** Opening Passage for review block **

Death and Burial, Medical Records, Migration, Newspapers

Cause of Death: Pulmonary tuberculosis

I’ve written about tuberculosis before. See, for example, Tuberculosis in Ontario; and also see a list of those who Died of Tuberculosis in the Ottawa Valley Irish database.

Here’s a family that was hit hard by the scourge of tuberculosis in a five-year period from 1915 to 1920: the family of Hugh Walsh and Mary Catherine McGlade. Two parents; eight grown children:1 and no fewer than four of these ten people died of pulmonary tuberculosis between March 1915 and December 1920.

Mary Catherine McGlade was the daughter of Michael McGlade and Bridget McNulty. She was born in the (civil) parish of Forkill, Co. Armagh in 1864; and she emigrated to Pennsylvania with her parents and four of her siblings in the early 1880s.2 While her parents and four living siblings would head north to Perth (Lanark Co., Ontario, Canada) by 1883 or 1884,3 Mary Catherine McGlade stayed in the United States, where she married a Hugh Walsh in Leetonia, Ohio in 1883.

** Closing Passage for review block **
** Opening Dataset content block **

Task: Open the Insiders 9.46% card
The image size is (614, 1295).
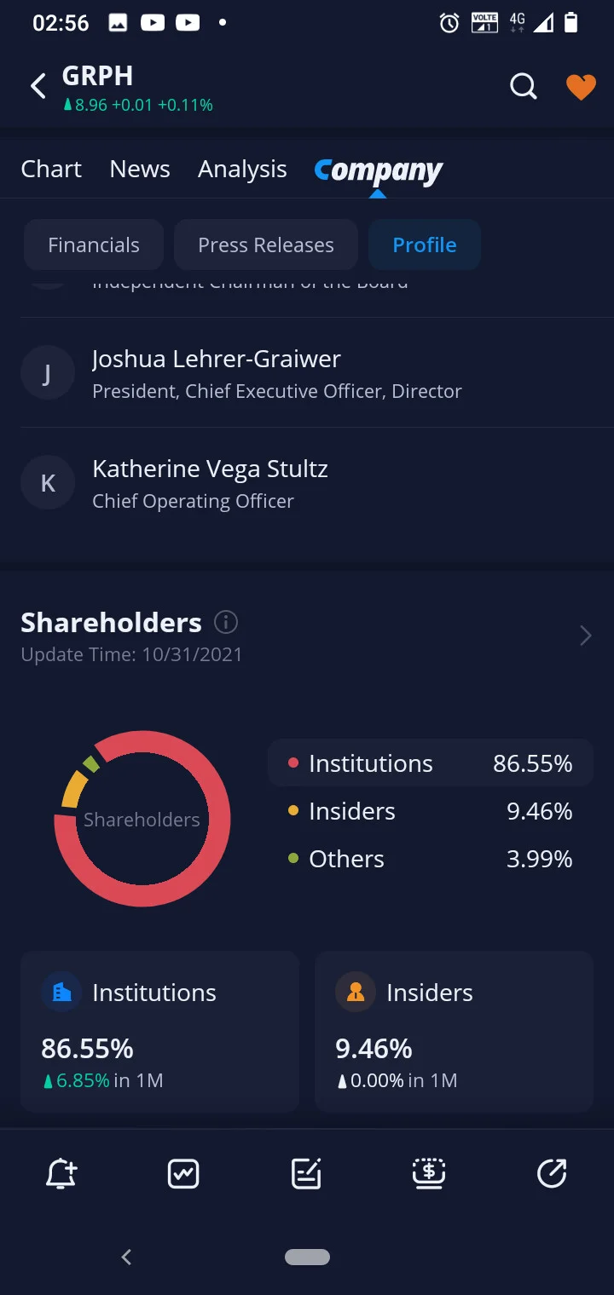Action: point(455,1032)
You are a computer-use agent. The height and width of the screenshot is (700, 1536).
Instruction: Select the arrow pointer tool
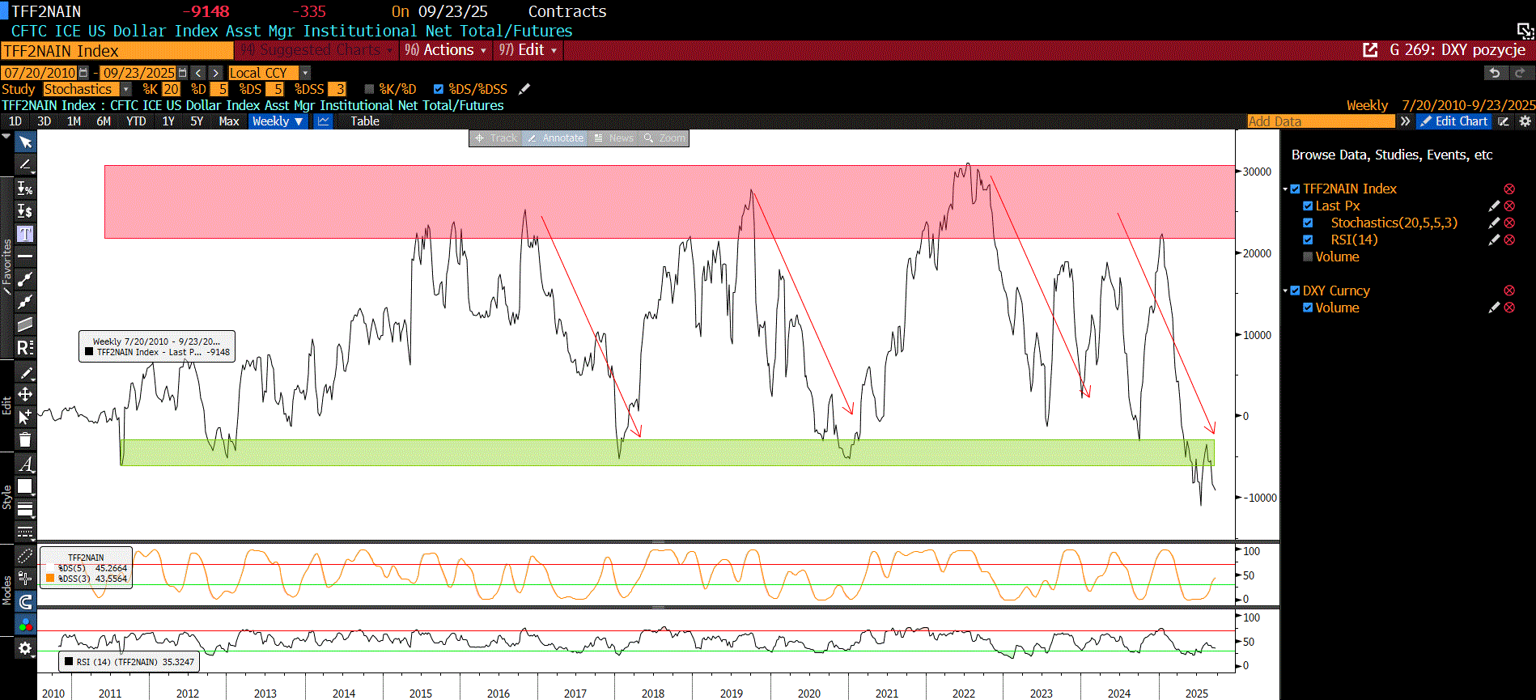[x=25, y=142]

** Closing Dataset content block **
** Opening Dataset content block **

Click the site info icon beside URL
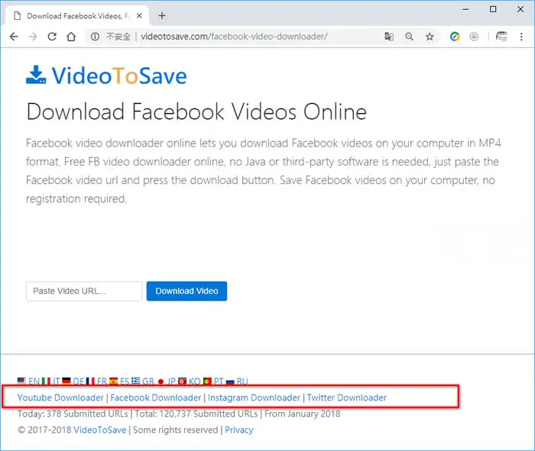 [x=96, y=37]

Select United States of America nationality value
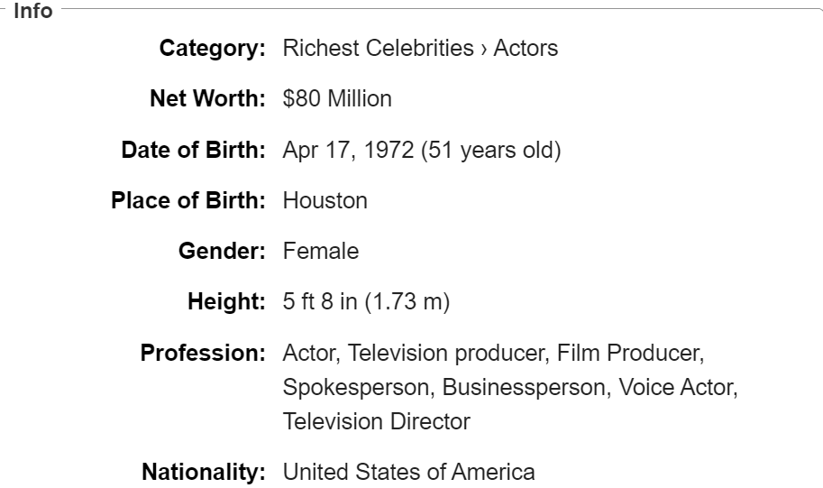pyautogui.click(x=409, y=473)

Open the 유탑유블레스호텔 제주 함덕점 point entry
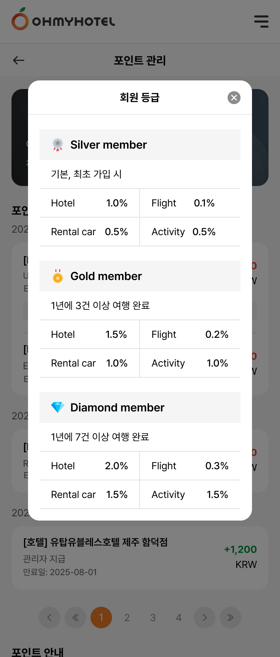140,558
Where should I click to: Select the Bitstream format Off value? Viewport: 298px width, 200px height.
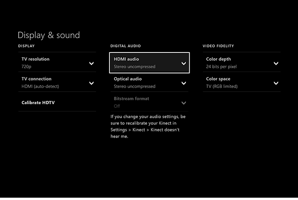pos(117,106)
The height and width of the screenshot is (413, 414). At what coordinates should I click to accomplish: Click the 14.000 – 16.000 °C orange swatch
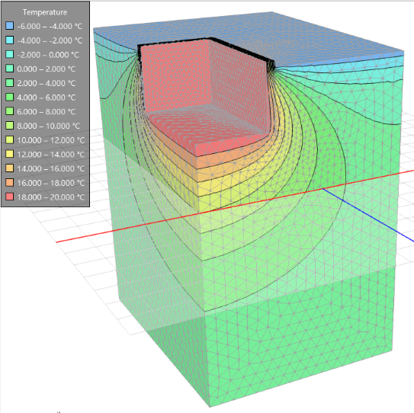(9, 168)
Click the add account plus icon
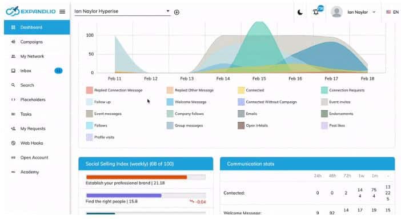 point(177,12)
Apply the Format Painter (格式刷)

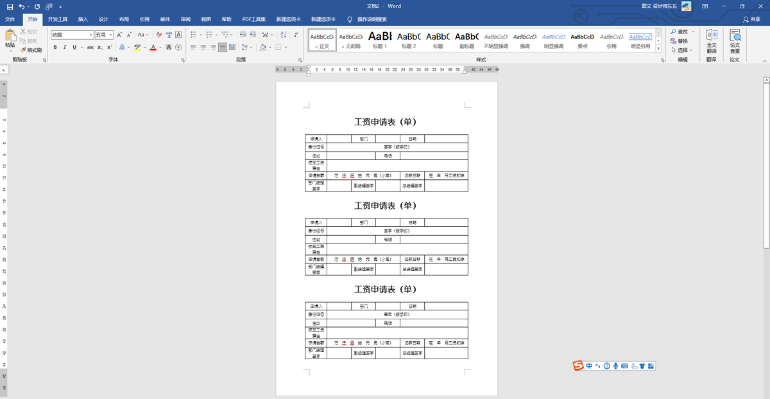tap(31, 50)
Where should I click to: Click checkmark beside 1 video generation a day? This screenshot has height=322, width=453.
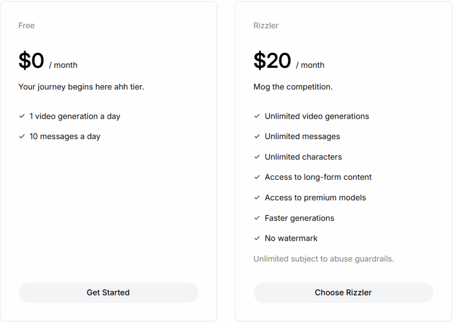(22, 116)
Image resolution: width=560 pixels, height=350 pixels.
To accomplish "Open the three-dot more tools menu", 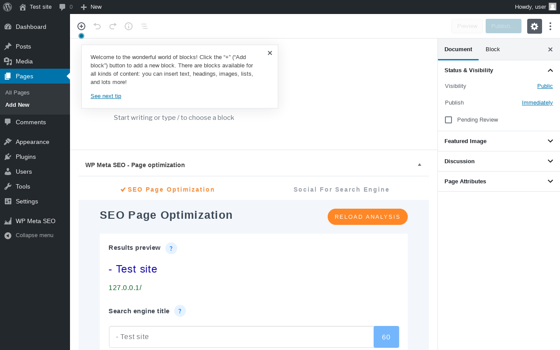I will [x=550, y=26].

** Closing Dataset content block **

§ Goal of the exercise
Using the tuberculosis passage, decide whether each statement agrees with it: (a) Mary Catherine McGlade was born in Forkill, Co. Armagh, in 1864; (b) Mary Catherine McGlade moved north to Perth with her parents; (c) four members of the Walsh family died of pulmonary tuberculosis between March 1915 and December 1920. Answer yes or no for each, and quote the deciding words. Rely only on the tuberculosis passage, not on the items.

§ Solution
(a) Yes: "She was born in the (civil) parish of Forkill, Co. Armagh in 1864"
(b) No: "Mary Catherine McGlade stayed in the United States"
(c) Yes: "no fewer than four of these ten people died of pulmonary tuberculosis between March 1915 and December 1920"